I thought a few of them come with flir under its belly ? Can you confirm
Well actually the guns on the helis are used for suppressive fire ie mainly to make the enemy keep their head down and disrupt their plans. This will then enable friendlies on the ground to execute certain movements, generally to advance, withdraw, or redeploy to a new position. They are not usually used to snipe ie picking individual targets unless they spot a target of opportunity — an MG nest or a mortar crew for example.
Suppressive fire requires a certain weight of fire delivered in a short amount of time in order to be effective. Door guns allow a wide arc of fire while axially mounted ones have a narrow arc unless the pilot keeps on yawing his heli while discharging his weapon. The Fennec in Op Fajar would have a difficult time to point its weapon constantly on the pirates had it been armed with an axial gun.
There are various tactics involved and heli operators are nothing if not creative — there’s a well known video of a Brit Apache flying a soldier sitting on the weapons mount in order to fly in and rescue a wounded comrade. AFAIK the helis usually do not fire in the hover, they keep moving to defeat AA fire. Helis also usually do not operate alone — for example, in line astern, while the lead heli is firing and flying in a circle, the trailing heli pours fire on the area surrounding the target. Axially armed helis may fly line abreast to increase the arc of fire, come in different directions, etc, etc.
Like I said earlier, both mountings have their pros and cons. At the end of the day, there’s nothing to stop PN from fixing pintle guns and PUTD from using pods. Like Eric Clapton says, “It all depends.”
There was never any intent to fit any ISR sensors on the A-109s. Our A109s actually came with quite a few “bells and whistles”. We spared no expense fitting them out; even taking into account that they are only armed with guns; they are the most high spec A-109s operated by any military user. They have IR jammers and a MAWS and have recently been fitted with new navigation displays.
Before debating how the A-109s should be armed, how they should be employed and it’s limitations; we really should ask ourselves what did the A-109 originally start life as and after a military variant was made available. what kind of roles was it intended to perform as a lightweight helicopter?
The decision by the PN to arm it’s A-109s is largely due to the fact that they can’t afford to do anything else at the moment and is also coloured by the fact that over the decades, the Filipinos have successfully employed armed aircraft in the counter insurgency role. Starting with the Huk rebellion in the 1950’s, the NPA rebellion (which like the Huks controlled large numbers of real estate in Luzon and had widespread support) and the later campaigns against the MNLF, MILF and ASG; armed aircraft have played a major role.
A major problem we face is that we have closer ties and influence with the MILF but it is the MNLF which controls areas which are closer to Sabah, such as Jolo, Basilan and Tawi-Tawi (the traditional stronghold of the MILF is in Mindanao). As you know, our ties with the MNLF (a non Tausug dominated organisation) was strained after we deported Nur Misuari (he’s actually not Tausug but Sama). Unlike the MNLF the MILF is not bothered about the Sabah claim, mainly because the MILF is a non Tausug led and dominated organisation. The term “Sulu” is mainly used by foreigners: the locals call themselves Tausugs and many of the people we assume to be Tausugs are actually Sama, Meranau and various other sub groups.

== Dataset records ==
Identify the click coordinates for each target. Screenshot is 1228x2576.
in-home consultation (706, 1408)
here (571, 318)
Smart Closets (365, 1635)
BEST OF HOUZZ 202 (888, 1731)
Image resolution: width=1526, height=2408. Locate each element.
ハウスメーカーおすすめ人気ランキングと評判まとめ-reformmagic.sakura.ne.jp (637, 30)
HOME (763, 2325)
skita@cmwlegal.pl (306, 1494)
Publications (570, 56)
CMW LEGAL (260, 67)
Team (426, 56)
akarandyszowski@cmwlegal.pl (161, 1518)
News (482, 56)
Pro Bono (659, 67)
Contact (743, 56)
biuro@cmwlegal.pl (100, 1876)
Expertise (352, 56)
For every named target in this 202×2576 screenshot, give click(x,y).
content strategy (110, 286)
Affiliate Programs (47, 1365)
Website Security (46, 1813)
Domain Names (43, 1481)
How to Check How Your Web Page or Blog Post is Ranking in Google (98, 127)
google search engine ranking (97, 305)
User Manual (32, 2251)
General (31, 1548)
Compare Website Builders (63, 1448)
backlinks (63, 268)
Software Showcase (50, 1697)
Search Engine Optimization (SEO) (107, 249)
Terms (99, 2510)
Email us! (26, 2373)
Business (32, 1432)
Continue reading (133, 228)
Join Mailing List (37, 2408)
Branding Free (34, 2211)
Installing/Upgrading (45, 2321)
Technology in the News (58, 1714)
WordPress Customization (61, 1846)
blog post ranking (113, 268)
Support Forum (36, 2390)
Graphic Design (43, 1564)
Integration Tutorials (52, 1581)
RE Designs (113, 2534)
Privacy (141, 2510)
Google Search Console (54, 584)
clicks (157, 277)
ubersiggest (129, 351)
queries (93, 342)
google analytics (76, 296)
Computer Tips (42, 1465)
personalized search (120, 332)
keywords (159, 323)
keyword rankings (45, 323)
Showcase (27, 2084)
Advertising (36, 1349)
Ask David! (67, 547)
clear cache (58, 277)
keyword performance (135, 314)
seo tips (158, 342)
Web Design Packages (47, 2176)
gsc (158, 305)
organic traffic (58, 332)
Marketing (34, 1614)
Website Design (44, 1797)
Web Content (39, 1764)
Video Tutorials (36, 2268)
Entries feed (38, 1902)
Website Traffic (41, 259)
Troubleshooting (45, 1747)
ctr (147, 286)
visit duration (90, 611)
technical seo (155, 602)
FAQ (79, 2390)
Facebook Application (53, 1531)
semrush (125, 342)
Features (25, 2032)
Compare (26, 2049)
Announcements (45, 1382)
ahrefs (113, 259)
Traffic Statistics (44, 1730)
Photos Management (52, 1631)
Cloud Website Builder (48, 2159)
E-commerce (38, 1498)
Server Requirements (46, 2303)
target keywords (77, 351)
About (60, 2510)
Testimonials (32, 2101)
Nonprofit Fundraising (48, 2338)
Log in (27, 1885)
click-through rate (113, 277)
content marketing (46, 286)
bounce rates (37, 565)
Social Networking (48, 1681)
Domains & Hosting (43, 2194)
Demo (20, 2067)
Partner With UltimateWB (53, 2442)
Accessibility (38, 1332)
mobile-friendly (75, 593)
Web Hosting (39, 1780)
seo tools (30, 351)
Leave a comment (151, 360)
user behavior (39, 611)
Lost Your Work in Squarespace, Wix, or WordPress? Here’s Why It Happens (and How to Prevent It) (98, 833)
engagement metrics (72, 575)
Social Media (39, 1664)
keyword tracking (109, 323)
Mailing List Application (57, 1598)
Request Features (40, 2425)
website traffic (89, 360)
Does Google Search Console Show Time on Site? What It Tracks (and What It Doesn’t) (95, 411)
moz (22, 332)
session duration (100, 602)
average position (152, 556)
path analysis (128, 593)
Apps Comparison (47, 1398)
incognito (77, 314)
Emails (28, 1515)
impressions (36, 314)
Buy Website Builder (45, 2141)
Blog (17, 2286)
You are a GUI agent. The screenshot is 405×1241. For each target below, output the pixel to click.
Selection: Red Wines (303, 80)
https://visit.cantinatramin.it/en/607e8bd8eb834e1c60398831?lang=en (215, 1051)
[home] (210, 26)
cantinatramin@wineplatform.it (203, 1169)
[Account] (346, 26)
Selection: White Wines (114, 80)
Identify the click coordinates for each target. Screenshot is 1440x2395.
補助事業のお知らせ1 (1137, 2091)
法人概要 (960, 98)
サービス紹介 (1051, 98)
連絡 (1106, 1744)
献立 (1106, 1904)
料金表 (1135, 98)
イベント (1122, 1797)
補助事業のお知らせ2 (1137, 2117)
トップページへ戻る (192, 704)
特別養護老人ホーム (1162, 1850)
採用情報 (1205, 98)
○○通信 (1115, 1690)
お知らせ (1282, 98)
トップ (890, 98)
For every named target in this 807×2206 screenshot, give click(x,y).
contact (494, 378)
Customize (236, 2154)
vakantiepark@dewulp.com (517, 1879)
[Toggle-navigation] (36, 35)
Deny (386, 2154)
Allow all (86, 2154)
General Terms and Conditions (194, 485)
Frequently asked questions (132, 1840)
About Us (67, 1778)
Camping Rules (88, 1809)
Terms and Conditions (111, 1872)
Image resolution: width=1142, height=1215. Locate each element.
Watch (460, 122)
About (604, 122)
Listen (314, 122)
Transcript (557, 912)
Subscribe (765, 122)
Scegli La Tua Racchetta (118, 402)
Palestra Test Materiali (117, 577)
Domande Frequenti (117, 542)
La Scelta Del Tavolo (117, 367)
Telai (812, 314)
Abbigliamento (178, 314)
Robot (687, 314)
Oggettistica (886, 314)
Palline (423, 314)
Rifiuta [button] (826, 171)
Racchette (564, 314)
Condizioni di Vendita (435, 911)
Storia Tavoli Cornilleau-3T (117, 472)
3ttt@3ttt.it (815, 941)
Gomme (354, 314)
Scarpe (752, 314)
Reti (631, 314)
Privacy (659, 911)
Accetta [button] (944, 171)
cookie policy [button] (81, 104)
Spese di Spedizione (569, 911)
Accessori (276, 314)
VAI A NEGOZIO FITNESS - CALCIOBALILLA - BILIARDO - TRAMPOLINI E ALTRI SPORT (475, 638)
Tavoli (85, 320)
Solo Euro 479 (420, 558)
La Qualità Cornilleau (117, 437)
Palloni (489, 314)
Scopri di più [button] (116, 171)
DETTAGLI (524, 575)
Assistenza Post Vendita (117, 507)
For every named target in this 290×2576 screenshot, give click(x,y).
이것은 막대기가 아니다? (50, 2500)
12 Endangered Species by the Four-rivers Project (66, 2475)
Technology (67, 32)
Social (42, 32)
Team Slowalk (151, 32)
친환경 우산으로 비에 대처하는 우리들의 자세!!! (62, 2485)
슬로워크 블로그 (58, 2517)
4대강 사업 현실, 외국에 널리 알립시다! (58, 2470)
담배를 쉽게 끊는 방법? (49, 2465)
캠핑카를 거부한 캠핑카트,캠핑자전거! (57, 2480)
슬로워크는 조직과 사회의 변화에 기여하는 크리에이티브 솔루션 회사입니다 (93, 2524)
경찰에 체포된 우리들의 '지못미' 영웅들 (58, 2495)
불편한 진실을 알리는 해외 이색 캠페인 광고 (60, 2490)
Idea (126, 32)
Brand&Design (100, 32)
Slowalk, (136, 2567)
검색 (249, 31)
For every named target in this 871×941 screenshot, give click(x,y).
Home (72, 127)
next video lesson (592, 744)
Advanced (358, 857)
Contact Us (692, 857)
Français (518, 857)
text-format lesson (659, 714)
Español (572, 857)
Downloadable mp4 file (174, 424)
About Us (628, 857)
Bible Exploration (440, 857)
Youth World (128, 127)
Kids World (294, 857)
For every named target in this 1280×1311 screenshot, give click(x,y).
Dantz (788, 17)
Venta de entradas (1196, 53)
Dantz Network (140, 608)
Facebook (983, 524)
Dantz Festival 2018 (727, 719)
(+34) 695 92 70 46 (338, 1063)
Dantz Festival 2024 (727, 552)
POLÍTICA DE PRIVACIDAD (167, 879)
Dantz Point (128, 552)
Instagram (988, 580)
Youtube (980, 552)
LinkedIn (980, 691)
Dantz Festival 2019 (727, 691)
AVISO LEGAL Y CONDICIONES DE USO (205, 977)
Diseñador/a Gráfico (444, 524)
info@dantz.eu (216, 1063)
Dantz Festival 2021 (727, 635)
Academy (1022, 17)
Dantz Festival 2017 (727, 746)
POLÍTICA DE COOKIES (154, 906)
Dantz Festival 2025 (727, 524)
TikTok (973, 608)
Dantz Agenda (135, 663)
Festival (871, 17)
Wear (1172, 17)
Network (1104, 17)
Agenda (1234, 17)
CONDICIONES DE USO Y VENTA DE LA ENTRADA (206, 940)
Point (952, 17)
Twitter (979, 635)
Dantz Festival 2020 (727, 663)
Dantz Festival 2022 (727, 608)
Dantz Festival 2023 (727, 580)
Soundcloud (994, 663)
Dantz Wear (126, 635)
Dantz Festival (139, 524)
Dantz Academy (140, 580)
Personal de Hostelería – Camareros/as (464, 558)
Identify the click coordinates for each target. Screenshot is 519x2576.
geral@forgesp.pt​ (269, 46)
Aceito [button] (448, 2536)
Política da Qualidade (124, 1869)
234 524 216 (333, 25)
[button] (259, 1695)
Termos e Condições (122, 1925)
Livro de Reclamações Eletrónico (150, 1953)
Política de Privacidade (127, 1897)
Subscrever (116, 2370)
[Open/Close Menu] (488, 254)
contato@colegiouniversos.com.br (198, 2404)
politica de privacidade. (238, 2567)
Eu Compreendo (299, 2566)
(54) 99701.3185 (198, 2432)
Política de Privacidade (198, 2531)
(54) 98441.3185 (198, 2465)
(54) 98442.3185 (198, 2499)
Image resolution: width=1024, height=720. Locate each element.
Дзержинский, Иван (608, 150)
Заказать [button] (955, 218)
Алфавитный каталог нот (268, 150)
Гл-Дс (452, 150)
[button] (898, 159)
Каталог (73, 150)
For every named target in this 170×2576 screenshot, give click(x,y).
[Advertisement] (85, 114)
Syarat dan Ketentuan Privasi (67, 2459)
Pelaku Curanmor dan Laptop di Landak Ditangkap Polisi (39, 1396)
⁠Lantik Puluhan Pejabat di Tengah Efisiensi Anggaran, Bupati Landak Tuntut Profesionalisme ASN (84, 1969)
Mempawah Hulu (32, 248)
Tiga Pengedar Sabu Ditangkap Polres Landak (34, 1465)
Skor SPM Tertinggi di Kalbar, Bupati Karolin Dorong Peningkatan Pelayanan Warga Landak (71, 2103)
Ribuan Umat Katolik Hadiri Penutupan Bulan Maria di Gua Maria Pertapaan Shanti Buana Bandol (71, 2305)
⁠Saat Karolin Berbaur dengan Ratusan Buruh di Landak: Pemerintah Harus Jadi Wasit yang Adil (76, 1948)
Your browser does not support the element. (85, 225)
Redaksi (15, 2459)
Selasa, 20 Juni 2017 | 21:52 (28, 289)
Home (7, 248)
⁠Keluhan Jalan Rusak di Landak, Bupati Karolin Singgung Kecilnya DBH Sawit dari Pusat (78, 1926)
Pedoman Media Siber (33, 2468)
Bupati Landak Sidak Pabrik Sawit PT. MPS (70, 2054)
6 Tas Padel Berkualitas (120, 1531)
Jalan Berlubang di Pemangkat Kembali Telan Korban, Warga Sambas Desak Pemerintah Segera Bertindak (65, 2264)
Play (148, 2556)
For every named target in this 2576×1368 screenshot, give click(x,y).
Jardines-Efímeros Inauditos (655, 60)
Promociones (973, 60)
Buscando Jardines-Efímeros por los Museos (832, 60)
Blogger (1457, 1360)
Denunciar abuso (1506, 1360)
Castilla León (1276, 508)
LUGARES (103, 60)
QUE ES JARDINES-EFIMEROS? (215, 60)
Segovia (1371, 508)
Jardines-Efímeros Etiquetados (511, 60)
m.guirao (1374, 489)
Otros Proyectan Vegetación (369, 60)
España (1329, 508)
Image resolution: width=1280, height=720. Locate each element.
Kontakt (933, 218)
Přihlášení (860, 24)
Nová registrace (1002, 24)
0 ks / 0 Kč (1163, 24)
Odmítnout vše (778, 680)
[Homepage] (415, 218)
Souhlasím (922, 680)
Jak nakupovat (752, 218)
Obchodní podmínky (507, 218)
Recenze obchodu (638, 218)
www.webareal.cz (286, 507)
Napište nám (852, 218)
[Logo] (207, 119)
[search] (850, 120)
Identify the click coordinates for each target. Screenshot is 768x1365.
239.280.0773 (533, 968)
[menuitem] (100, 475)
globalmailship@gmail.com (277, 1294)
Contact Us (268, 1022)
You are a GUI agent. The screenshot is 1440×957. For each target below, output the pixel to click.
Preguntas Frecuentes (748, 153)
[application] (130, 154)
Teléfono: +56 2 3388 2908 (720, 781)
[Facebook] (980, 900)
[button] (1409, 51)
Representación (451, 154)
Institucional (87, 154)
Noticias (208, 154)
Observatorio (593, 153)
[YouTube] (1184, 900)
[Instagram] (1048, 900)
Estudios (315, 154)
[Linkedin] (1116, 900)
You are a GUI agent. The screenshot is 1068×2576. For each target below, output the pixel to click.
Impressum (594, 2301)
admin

== Task description ==
Please list every rebel group or organization named in the paragraph of the armed-helicopter discussion that begins "The decision by the PN to arm it's A-109s". The records aren't needed for this.

== Answer to this exercise ==
- Huks
- NPA
- MNLF
- MILF
- ASG